1

I want to query a couchbasedb bucket from R and store the results in a data frame.

I went through this blogpost and tried to replicate the steps in my own cluster using custom query, but got the error message in couchbase logs

Invalid post received: {mochiweb_request,
                       [#Port<0.5548256>,'POST',"/query/service/",
                        {1,1},
                        {6,
                         {"host",
                          {'Host',
                              "[removed]:8091"},
                          {"accept-encoding",
                           {'Accept-Encoding',"gzip, deflate"},
                           {"accept",
                            {'Accept',
                                "application/json, text/xml, application/xml, */*"},
                            nil,nil},
                           {"content-type",
                            {'Content-Type',
                                "application/x-www-form-urlencoded;charset=UTF-8"},
                            {"content-length",
                             {'Content-Length',"59"},
                             nil,nil},
                            nil}},
                          {"user-agent",
                           {'User-Agent',
                               "libcurl/7.54.0 r-curl/2.6 httr/1.2.1"},
                           nil,nil}}}]}

Then I tried to use the reticulate package in R to query couchbasedb using the python SDK.

Python Code:

from couchbase.n1ql import N1QLQuery
from couchbase.bucket import Bucket
import pandas as pd

host = '[host_name]:8091'
bucket = 'my-bucket'
cb = Bucket('couchbase://' + host + '/' + bucket)
query = N1QLQuery('Select * from `my-bucket`')

df = pd.DataFrame()

for row in cb.n1ql_query(query):
    df = df.append(row, ignore_index=True)

The code above works perfectly fine and appends the pandas data frame df with expected values.

Below is my unsuccessful attempt to translate the above python code to R using the reticulate function

R Code:

library(reticulate)

reticulate::use_condaenv("my-env", "/usr/local/anaconda3/bin/conda")

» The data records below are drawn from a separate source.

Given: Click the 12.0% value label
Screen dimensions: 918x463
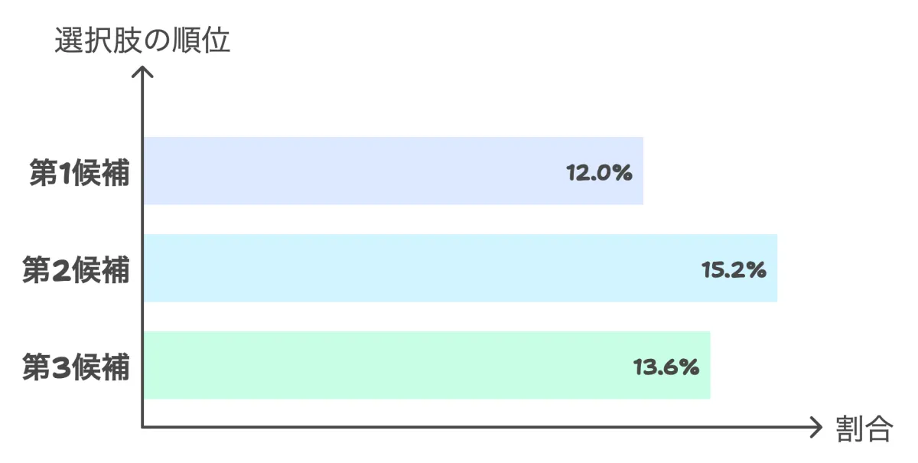Looking at the screenshot, I should click(599, 173).
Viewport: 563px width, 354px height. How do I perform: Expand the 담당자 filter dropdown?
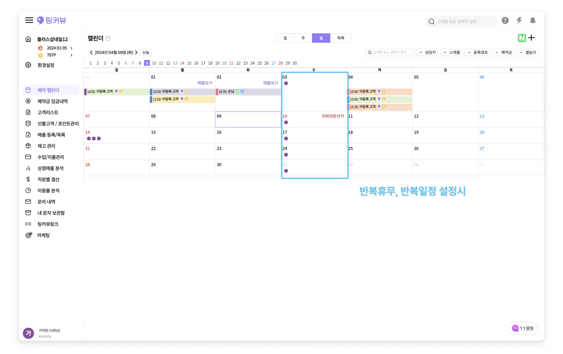[427, 53]
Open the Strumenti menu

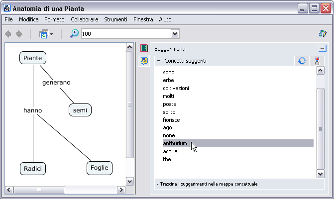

Bucket <- reticulate::import("couchbase.bucket")$Bucket
N1QLQuery <- reticulate::import("couchbase.n1ql")$N1QLQuery
pd <- reticulate::import("pandas", "pd")

host <- '[host_name]:8091'
bucket <- 'my-bucket'

cb <- Bucket(paste0('couchbase://', host, '/', bucket))
query = N1QLQuery('Select * from `my-bucket`')

Up to this point everything works fine.

Now, how can I translate the for loop in python to R that will append query results into the data frame?

for row in cb.n1ql_query(query):
    df = df.append(row, ignore_index=True)

I tried to use the reticulate::iterate(), but it throws an error. Most likely because I'm not using this function correctly.

> reticulate::iterate(cb$n1ql_query(query), print)
Error in reticulate::iterate(cb$n1ql_query(query), print) : 
iterate function called with non-iterator argument

The last resort would be to use rPython package to directly call the python script, but even this doesn't look like a straightforward task.

Any working solution would work. I don't mind how do we get the R data frame.

Help is much appreciated :)

Niket
  • 146
  • 9
  • What does `cb$n1ql_query(query)` return? – arvi1000 Dec 06 '17 at 18:06
  • a `couchbase.n1ql.N1QLRequest` object – Niket Dec 06 '17 at 23:39
  • right but how's that represented in the R environment? as a list? if you post a meaningful excerpt, then it may be clear how to iterate thru it in R natively (or otherwise convert it to a `data.frame`) – arvi1000 Dec 07 '17 at 05:28
  • It's not a list. When you assign it to a variable `x`, `x <- cb$n1ql_query(query)`, it creates exactly the same object as in python. For example, you can `x$get_single_result()` and it returns a list with all the columns and values of the first document in that bucket – Niket Dec 07 '17 at 08:52
  • https://stackoverflow.com/questions/5963269/how-to-make-a-great-r-reproducible-example/5965451 – arvi1000 Dec 07 '17 at 15:22

0 Answers0